As someone who takes a very keen interest in branded content, I’m calling 2014 as the year that marketers seemed to finally ‘get’ what form of video content people like to watch. What a year it was with memorable campaigns like #worldstoughestjob, First Kiss and #likeagirl racking up views to rival even the most popular cat videos.
And for those who’ve not yet worked it out, it is time to start worrying. According to Deloitte’s Media Consumer Survey we are now at the tipping point where using the Internet for entertainment is about to eclipse watching TV as the preferred source of entertainment. According to Cisco, by 2017 video will account for 69% of all consumer internet traffic, and video-on-demand traffic alone will have almost trebled.
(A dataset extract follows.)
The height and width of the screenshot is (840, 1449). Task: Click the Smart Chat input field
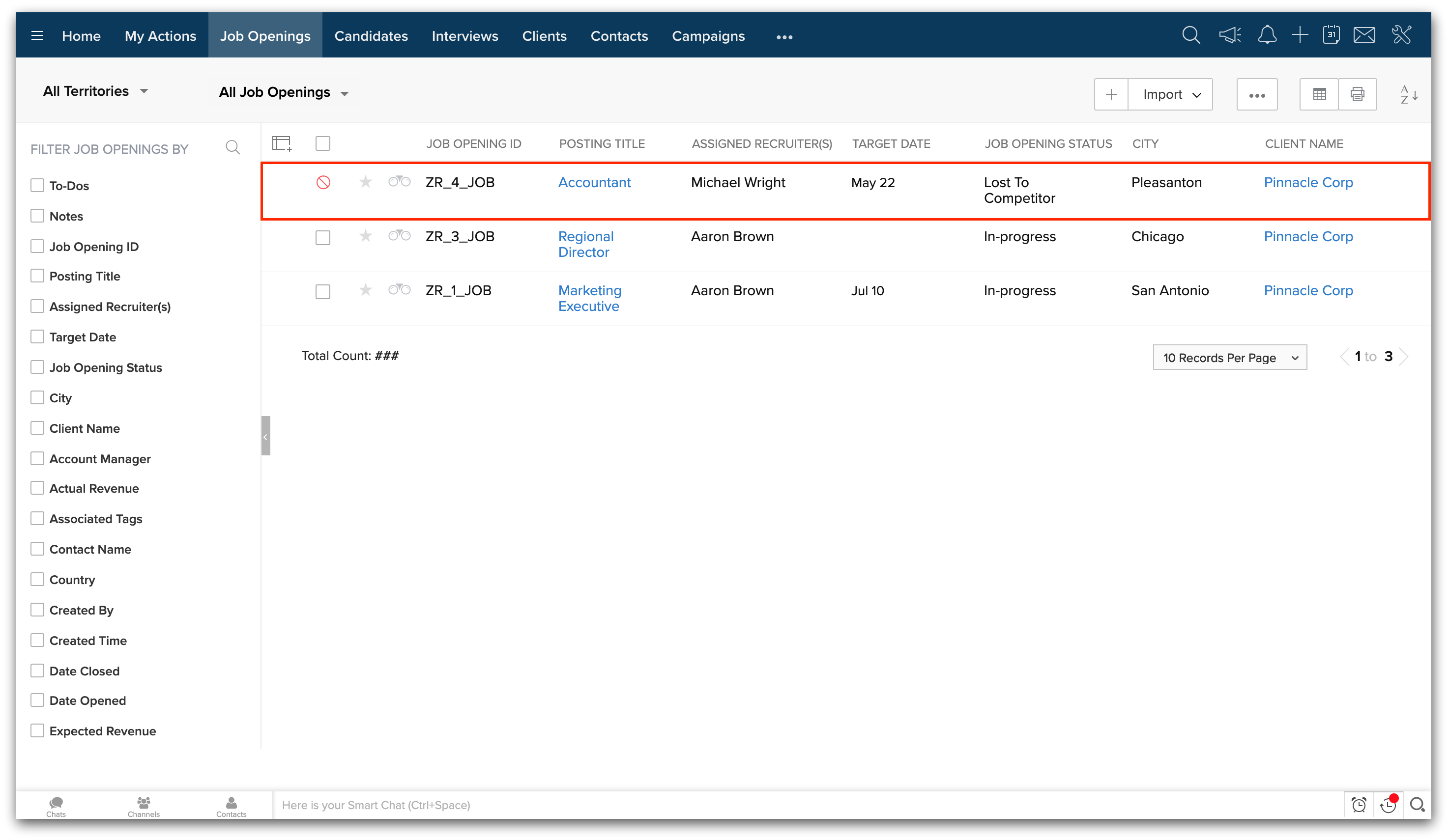click(805, 805)
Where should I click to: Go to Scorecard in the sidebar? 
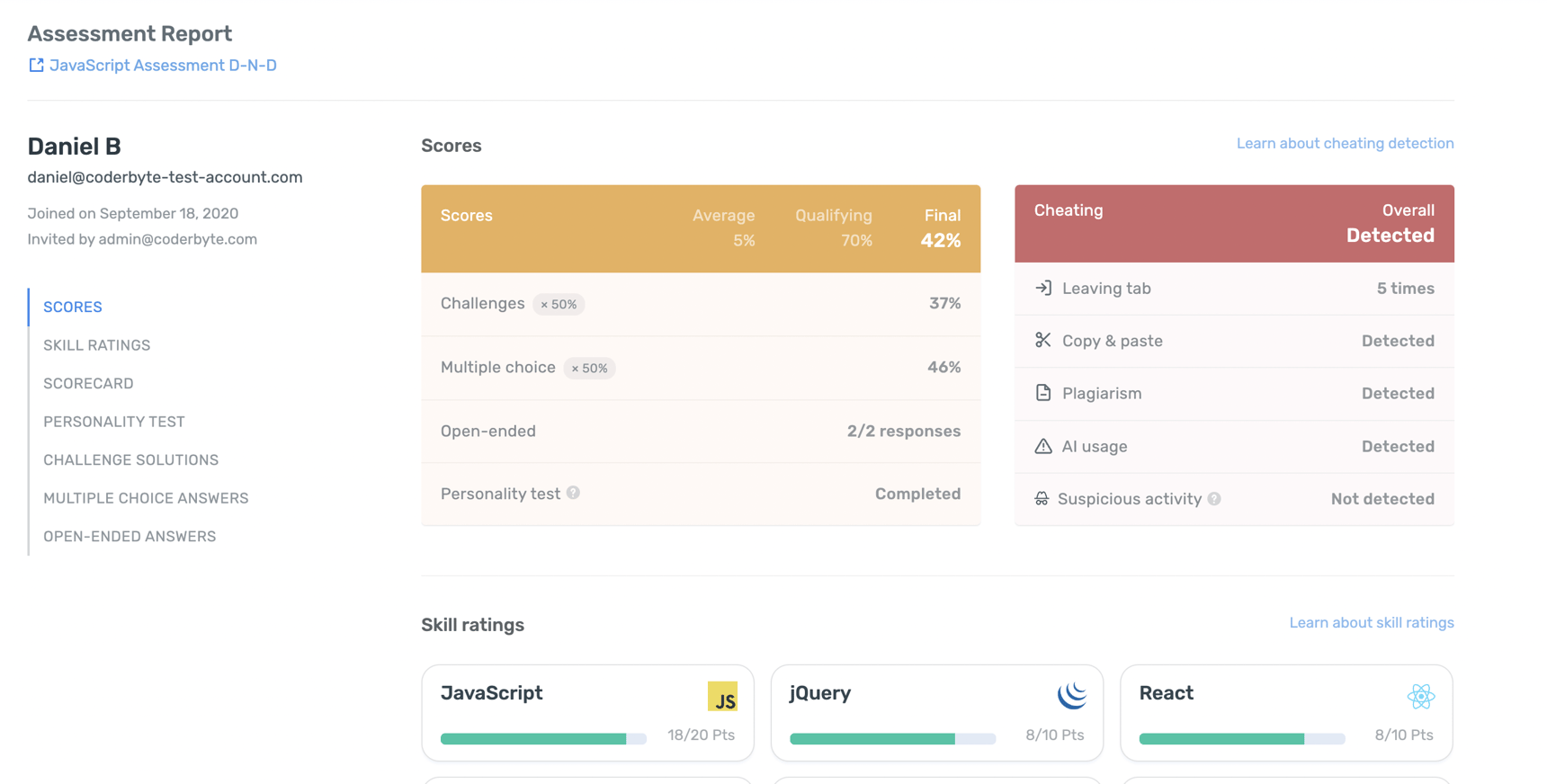(x=88, y=383)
There’s been a lot debate about the optimal length of branded content online, with opinion ranging from ‘keep it short as that’s how people consume content’, to ‘if it is engaging people will watch it no matter what the length’.
According to YouTube, the average length of the top 10 YouTube ads that Aussies watched in 2014 was three and half minutes. But that in itself is deceptive.
There are two important measures for us all to be aware of – video view counts and video completion rates. When evaluating how compelling and effective a brand’s message is, completion rates matter. Video views simply measure the content people think seems interesting, whereas video completion denotes the content people actually enjoyed watching. That’s the one to watch, especially when you consider that a lot of branded content does not even reveal the brand till the end of the video. And analytics show that very few watch even the most engaging video to the end.
Attention spans are growing shorter and shorter, and if you are talking to Gen Z you’ve got 8 seconds!